An authentic mix between the 8th-century Fez el Bali, the 13th-century Fez el Jdid, and the 20th-century Ville Nouvelle (built by the French), the oldest colonial city of Morocco is now becoming more and more famous. Here are some of the reasons why adding Fez to a travel itinerary is a must-do.
This festival takes place in Tissa, a town 30 miles east of Fez. The little town turns into a party central during the festival, with different kinds of traditional food, music, dancing, Moroccan tents, and loads of mint tea available. The real show, however, is when the performers on horseback come out to show their equestrian skills and the quality of their purebred Arab stallions.
Built in the 11th century, Chouara is the largest medieval—and still intact—tannery. The tannery is surrounded by leather shops and people who will offer mint ‘for free’ due to the repugnant smell of the skins and other materials.
There are several bakeries in the labyrinth that is Fez el Bali, but everything is homemade. The most popular kind of bread in Morocco is khobz, a flat round bread that they bake for local restaurants and riads. Keep an eye open for the elderly women who take their freshly kneaded dough, covered in cloths, to bake in an oven.
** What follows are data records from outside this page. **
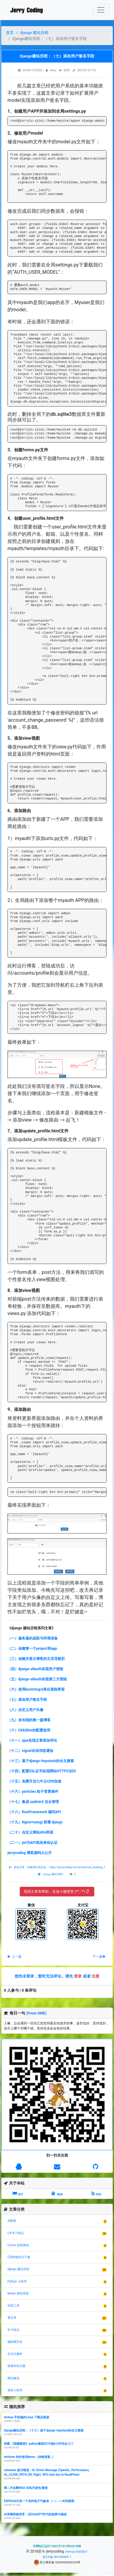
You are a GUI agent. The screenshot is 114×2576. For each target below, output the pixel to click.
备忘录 (11, 2317)
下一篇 (98, 1957)
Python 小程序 (17, 2281)
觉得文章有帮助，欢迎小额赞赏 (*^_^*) (56, 1891)
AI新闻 (11, 2220)
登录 (78, 1976)
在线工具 (13, 2305)
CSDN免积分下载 (18, 2257)
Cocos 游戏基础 (18, 2245)
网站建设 (13, 2378)
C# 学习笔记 (15, 2233)
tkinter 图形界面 (18, 2293)
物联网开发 (14, 2341)
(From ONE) (36, 2013)
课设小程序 (14, 2390)
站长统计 (82, 2551)
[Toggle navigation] (100, 10)
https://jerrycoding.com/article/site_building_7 (77, 1867)
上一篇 (14, 1957)
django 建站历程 (34, 32)
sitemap (70, 2551)
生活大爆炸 (14, 2353)
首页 (10, 32)
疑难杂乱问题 (16, 2365)
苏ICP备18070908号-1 (56, 2557)
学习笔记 (13, 2329)
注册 (95, 1976)
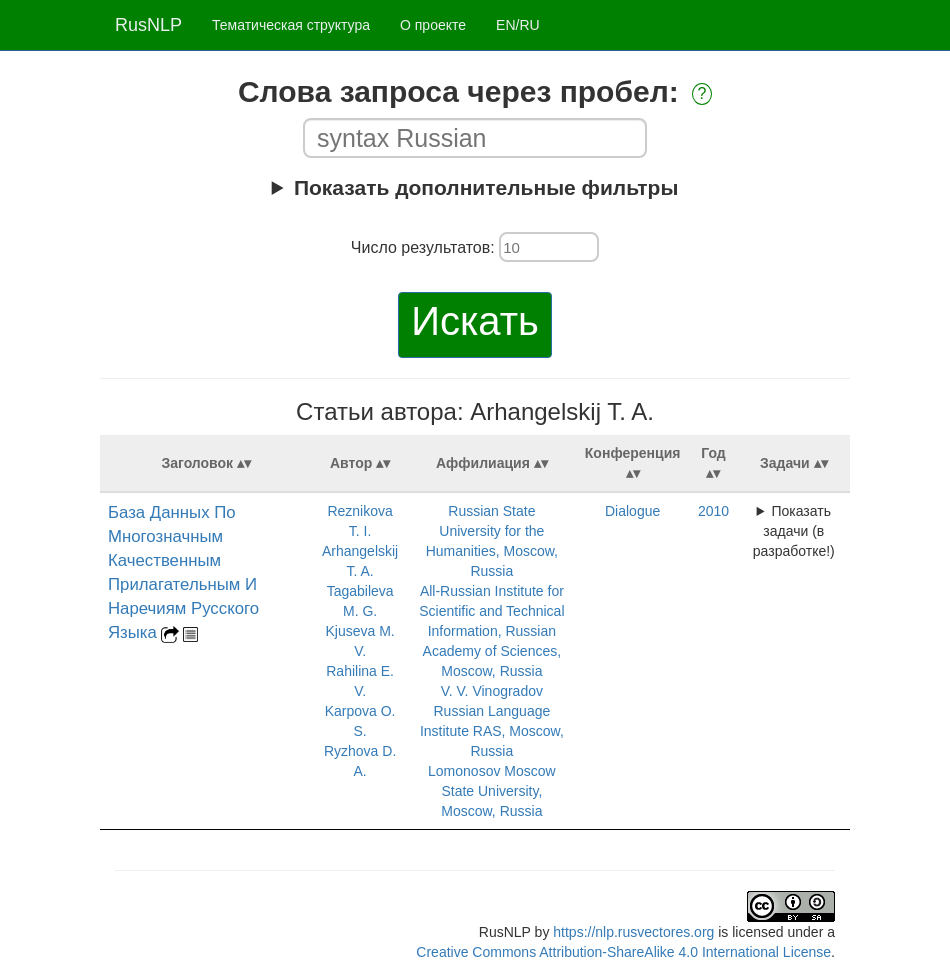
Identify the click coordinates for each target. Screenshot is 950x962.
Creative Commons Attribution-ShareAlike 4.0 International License (623, 952)
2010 (713, 511)
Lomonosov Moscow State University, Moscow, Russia (492, 791)
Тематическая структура (291, 25)
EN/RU (518, 25)
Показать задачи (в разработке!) (794, 531)
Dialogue (632, 511)
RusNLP (148, 25)
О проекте (433, 25)
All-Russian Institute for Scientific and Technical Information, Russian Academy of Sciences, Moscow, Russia (491, 631)
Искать (475, 321)
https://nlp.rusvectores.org (633, 932)
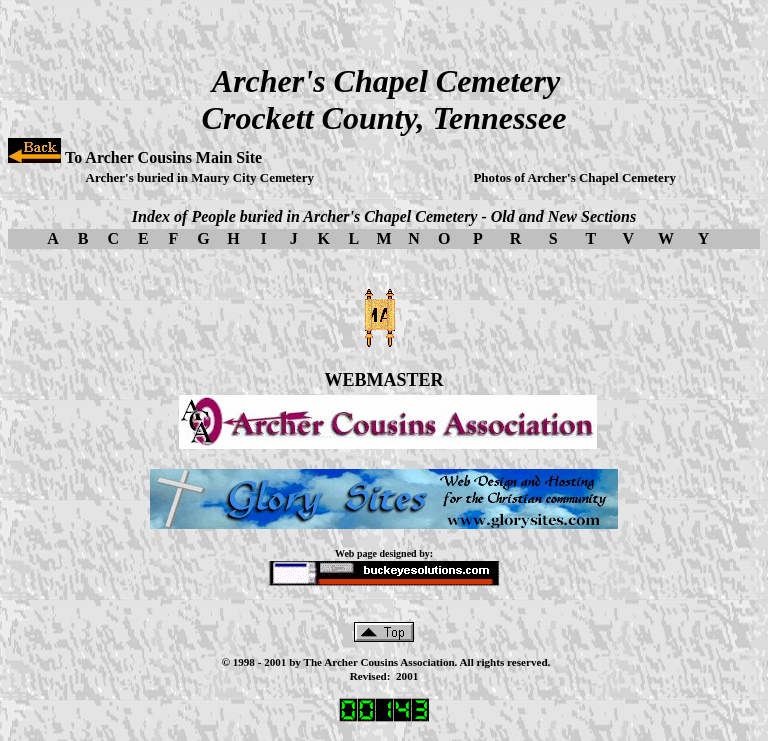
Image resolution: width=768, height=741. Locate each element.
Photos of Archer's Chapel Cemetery (574, 177)
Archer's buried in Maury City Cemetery (200, 177)
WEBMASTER (383, 380)
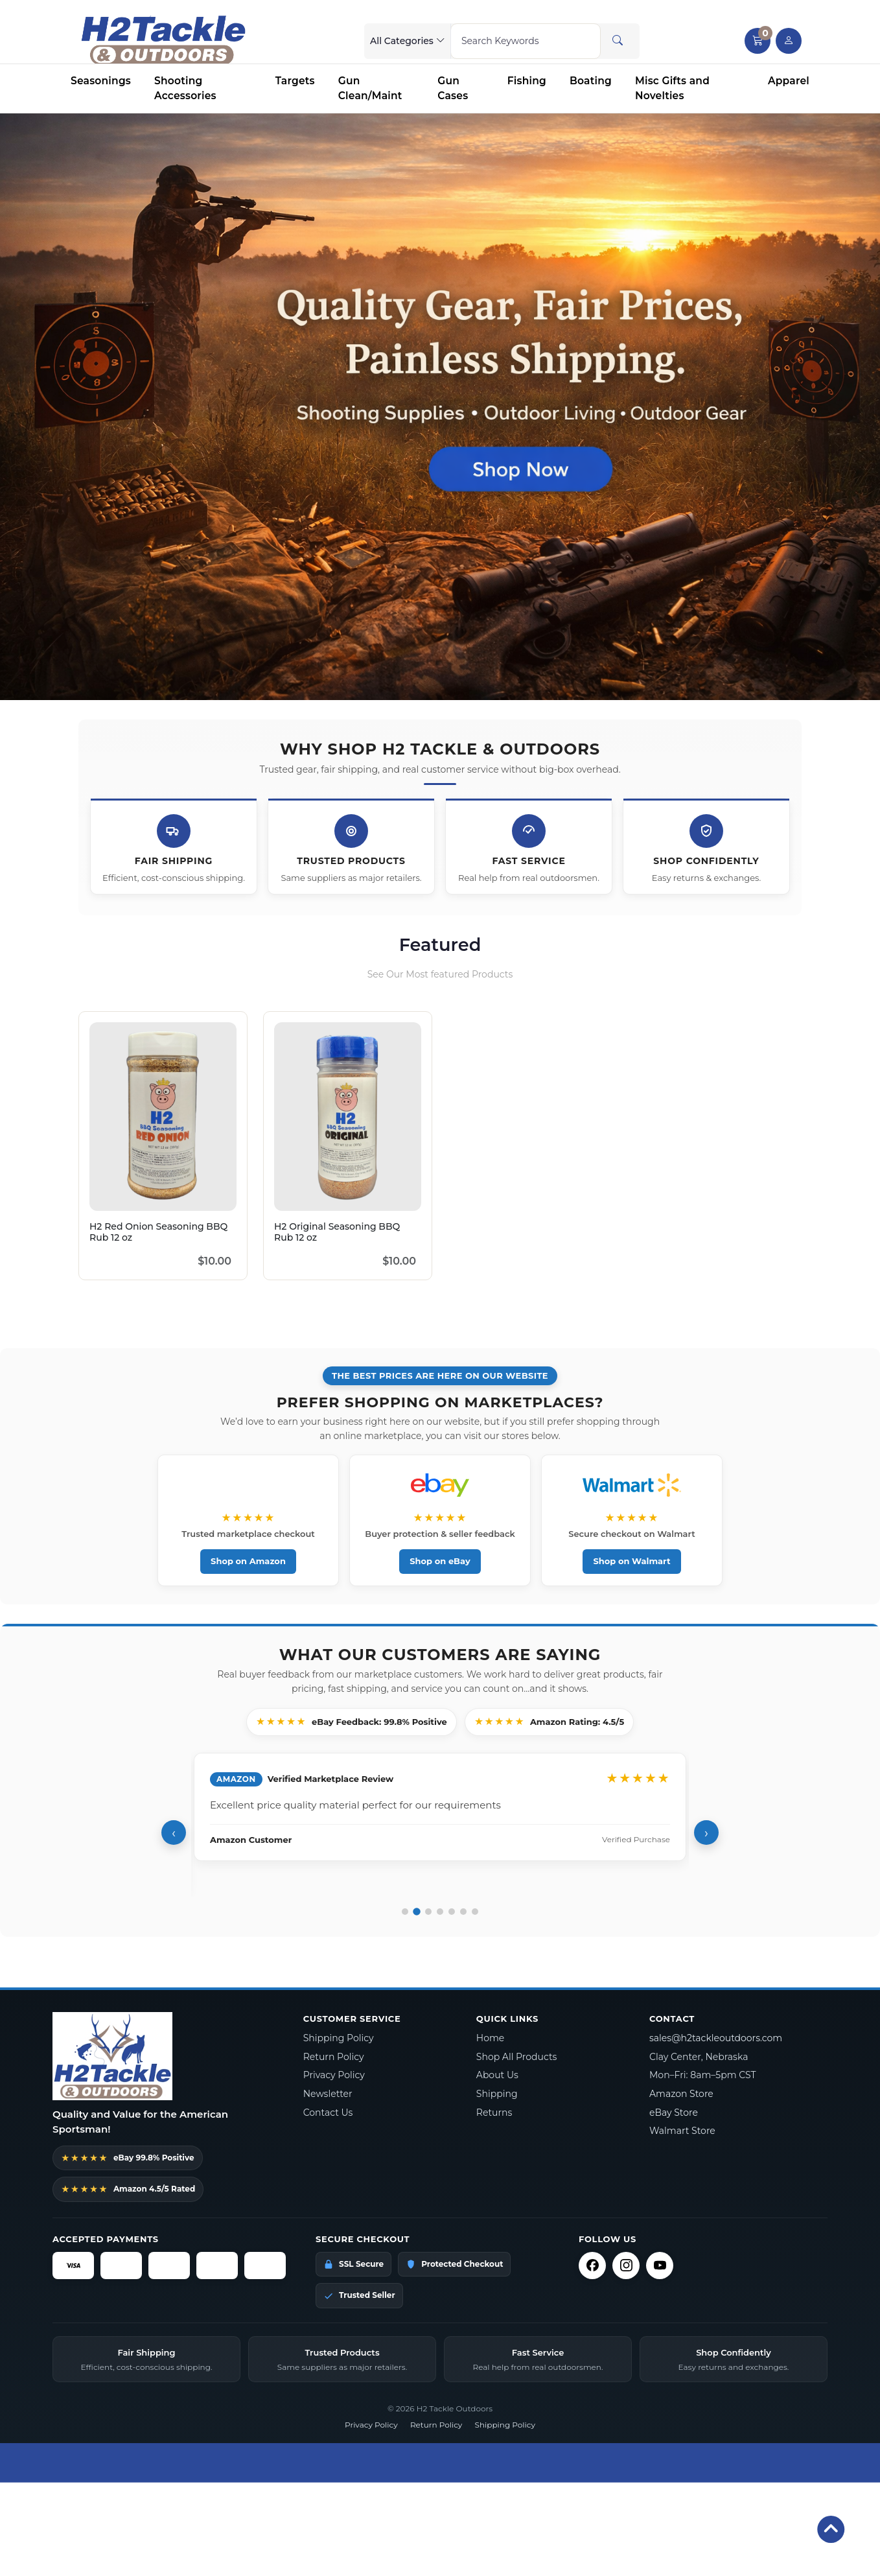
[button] (757, 41)
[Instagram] (626, 2265)
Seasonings (101, 81)
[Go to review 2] (417, 1911)
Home (490, 2038)
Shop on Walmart (631, 1561)
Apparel (788, 81)
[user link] (789, 41)
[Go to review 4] (440, 1911)
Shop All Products (516, 2057)
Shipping (497, 2094)
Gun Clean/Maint (370, 88)
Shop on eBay (440, 1561)
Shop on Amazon (248, 1561)
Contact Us (328, 2112)
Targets (295, 81)
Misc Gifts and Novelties (672, 88)
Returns (494, 2112)
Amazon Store (681, 2094)
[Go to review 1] (405, 1911)
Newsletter (328, 2094)
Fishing (526, 81)
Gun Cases (452, 88)
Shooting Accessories (185, 88)
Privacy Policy (334, 2075)
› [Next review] (706, 1833)
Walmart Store (682, 2131)
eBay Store (673, 2112)
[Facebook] (592, 2265)
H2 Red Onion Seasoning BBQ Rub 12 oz (158, 1232)
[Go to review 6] (463, 1911)
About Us (497, 2075)
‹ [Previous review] (174, 1833)
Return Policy (333, 2057)
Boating (591, 81)
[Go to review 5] (451, 1911)
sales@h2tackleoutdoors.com (715, 2038)
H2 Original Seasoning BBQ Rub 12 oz (337, 1232)
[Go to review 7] (475, 1911)
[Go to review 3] (428, 1911)
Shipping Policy (338, 2038)
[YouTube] (659, 2265)
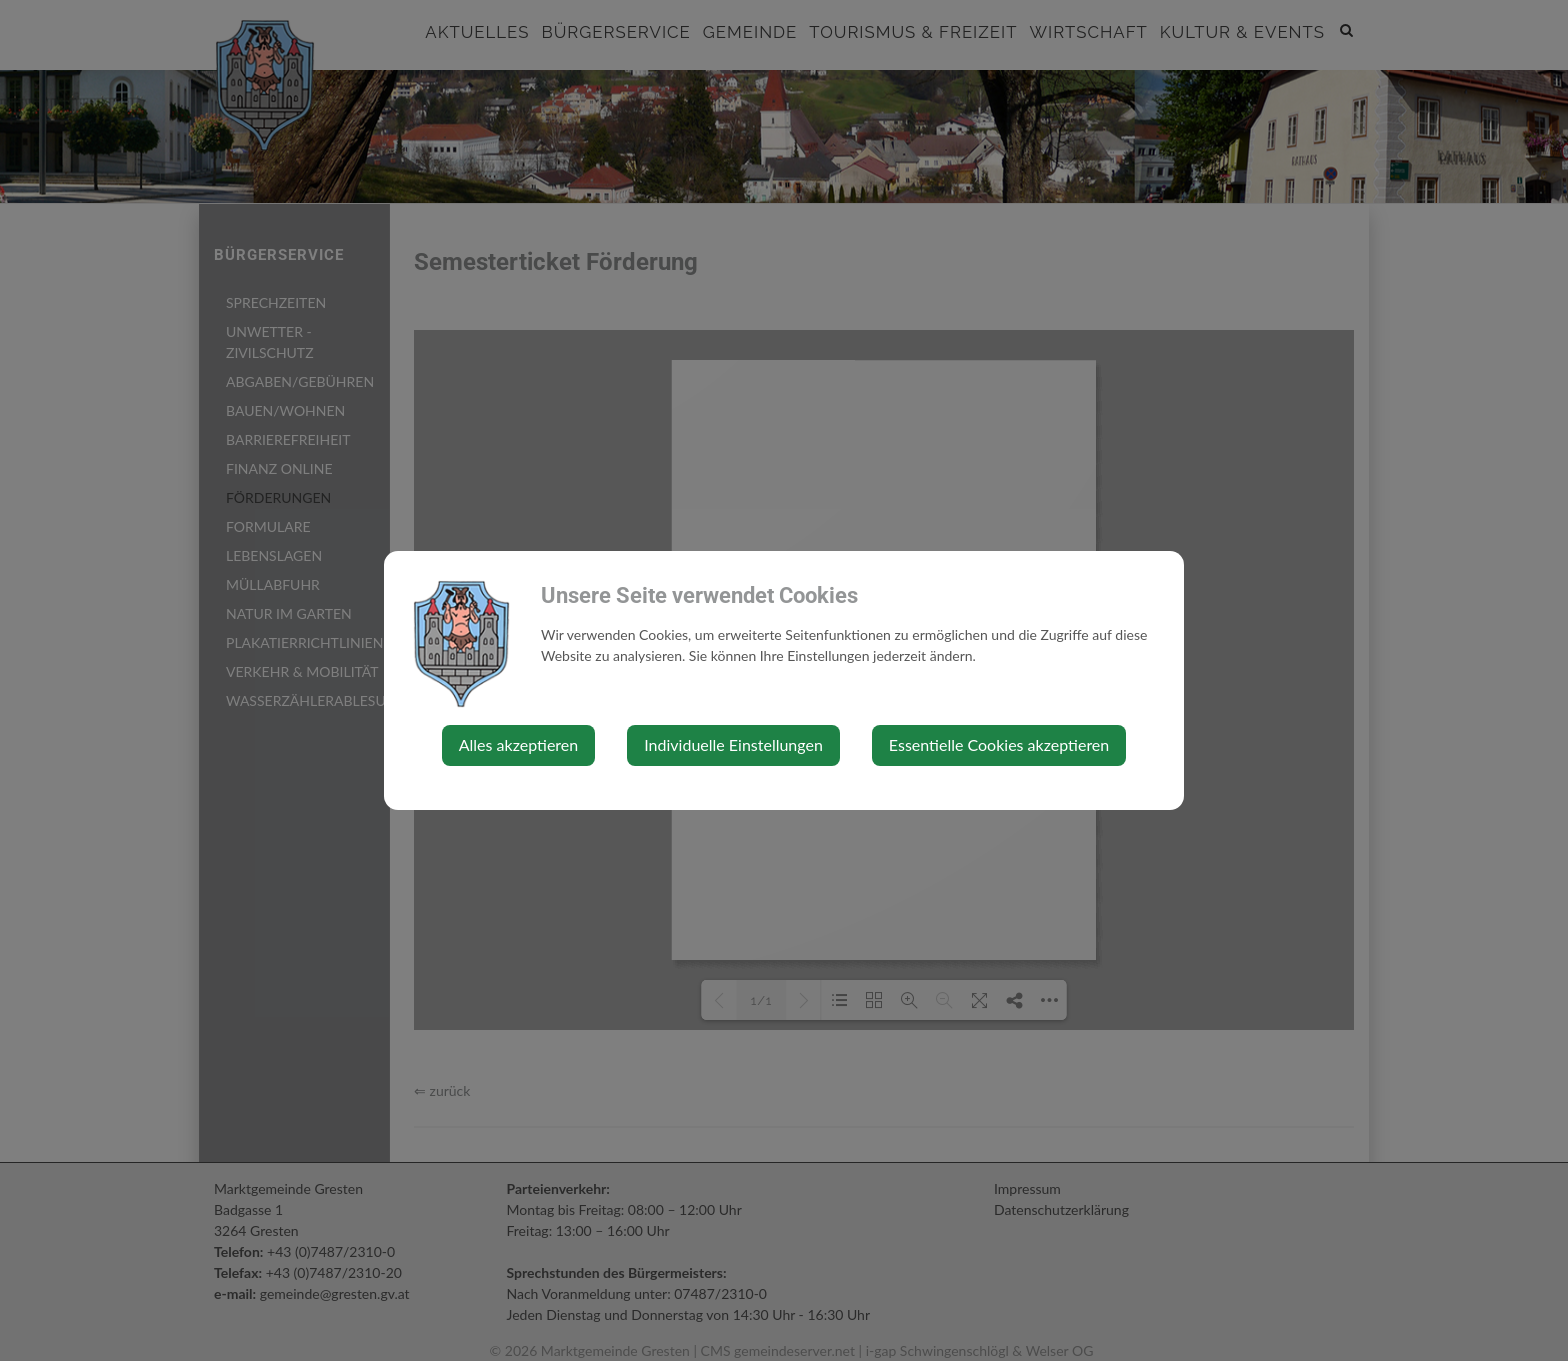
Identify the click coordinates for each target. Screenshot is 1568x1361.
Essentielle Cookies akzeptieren (999, 744)
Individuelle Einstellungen (733, 744)
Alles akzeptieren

Yes, camel butchers are a thing, and where would they be more of a thing than in Morocco?
Fez el Bali is one of the main places where they are present. It is a true delicacy, and the butchers decorate their shop with camel heads and meat. It is quite honestly worth a visit.
Shopping for Rugs
Many have seen those Pinterest posts with amazing red rugs with all kinds of details on them or white ones with sequins. Everyone is hungry for these rugs since they are handmade in Morocco, and they cost quite a fortune anywhere else.
There are numerous shops that sell these carpets in Fez el Bali. Sellers will most likely ask for an extremely high amount of money, so be prepared to haggle until they offer or accept a more affordable price.